With a fine stroke of the pen, Kulet remains true to his calling of cultural and environmental preservation. Perhaps afraid of the global trends of the destruction of flora and fauna in the characteristic wantonness of men, the writer hopes that his fiction will serve as a clarion call to tame the insatiable appetite of humans. Infused in this story is a subtle struggle for women emancipation. Although it is not openly articulated, the reader discovers that the young ladies in the story have a raring spirit that makes them daring enough to declare their feelings for the young men in a tradition where it is assumed that such open demonstrations would appear taboo. On the contrary, this attempt at women affirmation is dampened by the competition between two girls who are seeking for Sena to cast a benevolent eye on them. It depicts them as desperate whilst appearing to make the man come across as indispensable.
This text highlights how international syndicates connive with corrupt local individuals to rob local communities their cultural heritage and wealth. Such individuals are driven by a selfish ambition to amass wealth at all costs. Indeed, they would not think twice even if the environment was decimated in a day. The way the poachers massacre the buffaloes and the elephants is an indication of such human greed. They butcher more buffaloes for meat than they would be able to consume and even when they consume, it is with the intention to waste as opposed to the local community’s policy of hunting to meet basic needs.
In this text, the reader is able to see the culpability of local communities when they are lured into a business they know little about. The Ilmirisho are proof of this when they get engaged to hunt on behalf of SMA. A long tradition of deprivation and discrimination appears as a catalyst for the motivation to engage in unscrupulous activities when the local people are provided with ‘modern’ clothes and other paraphernalia in the name of civilisation.
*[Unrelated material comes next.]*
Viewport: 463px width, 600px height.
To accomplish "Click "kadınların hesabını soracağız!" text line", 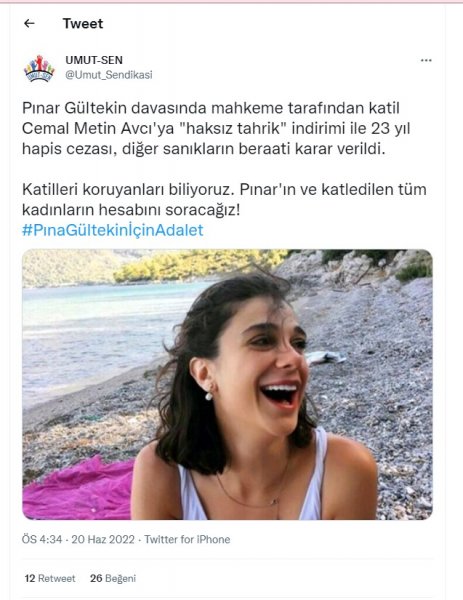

They abandon their mores and unknowingly participate in activities that threaten the core of their very being. With no alternative means of survival, it is almost given that once the community destroys the forest, then they sound the death knell of their very existence. 
A hearty congratulation to Henry Ole Kulet for wining "The Text Book Centre Jomo Kenyatta Prize for Literature 2017" Adult Category for this novel.